La campaña “Who made my clothes?” fue lanzada por segundo año consecutivo en redes sociales para exigir prácticas transparentes a las marcas de moda, en el segundo aniversario de la tragedia del Rana Plaza de Bangladesh. 


Foto. dpa

El movimiento "Fashion Revolution Day", creado por la diseñadora de moda y activista británica Carry Somers opera en 68 países. Su misión es invitar a los usuarios a hacer que las marcas sientan su voz el próximo 24 de abril, en el segundo aniversario de la catástrofe que mató a 1.138 trabajadores del sector textil y lesionó a otros 2.000.
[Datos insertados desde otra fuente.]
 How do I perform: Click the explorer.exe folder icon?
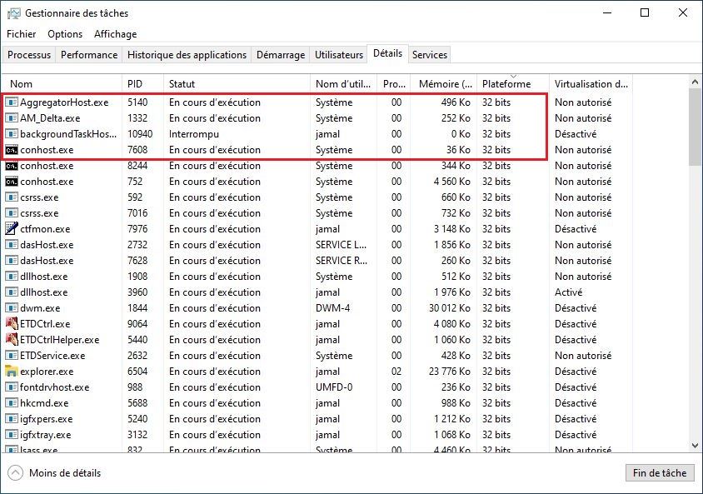pyautogui.click(x=12, y=372)
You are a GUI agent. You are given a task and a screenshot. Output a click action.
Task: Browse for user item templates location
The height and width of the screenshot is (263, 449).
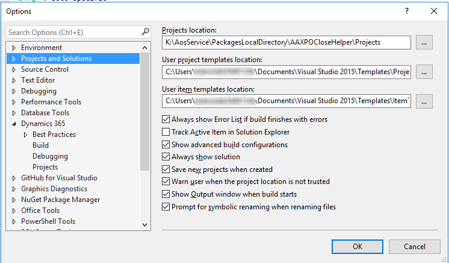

La idea es que las personas se tomen una foto con una prenda volteada al revés, dejando al descubierto la etiqueta de la marca, y la publiquen en sus redes sociales y las de las marcas usando el hashtag #whomademyclothes? (¿Quién hizo mi ropa?) y #QuienHizoMiRopa en español.

En 2014, el movimiento fue seguido por "decenas de miles de personas", dijo la organizadora. Pero con la excepción de unas pocas, como Esprit, Eileen Fisher, y G-Star Raw, "muy pocas marcas se involucraron, y muy pocas respondieron a sus clientes", lamentó.

"Aquellas que respondieron no dieron respuestas muy satisfactorias. Queríamos responsables, y la mayoría simplemente se limitó a decir que sus plantas cumplen los mejores criterios éticos ", explicó también Carry Somers, creadora de una marca de sombreros de comercio justo, Pachacuti, de sombreros Panamá hechos en Ecuador. "Además de saber quién hizo cada sombrero, sabemos de qué campos venía la paja", añadió.

La campaña de "Fashion Revolution Day", dirigida tanto a las grandes marcas de confección como a las marcas de lujo, es "un llamado a la transparencia, invertir una prenda es una manera muy simbólica de decir ‘veo esta marca, veo dónde fue fabricada, pero quiero saber quién la hizo'", añadió.

En su reciente informe de sostenibilidad, el gigante sueco de la moda H&M informó haber ampliado "la lista de sus proveedores para los proveedores de tela" y que está trabajando para lograr salarios justos. Sin embargo, "mejorar las plantas individualmente no resuelve nada. Se necesita un cambio en todo el sistema", dice Carry Somers.

A finales de marzo pasado, el parlamento francés aprobó en primera lectura un proyecto de ley que obliga a las multinacionales a evitar que sus subcontratistas extranjeros cometan abusos a los derechos humanos y al medio ambiente, un texto que fue calificado como un "primer paso histórico" por las ONG.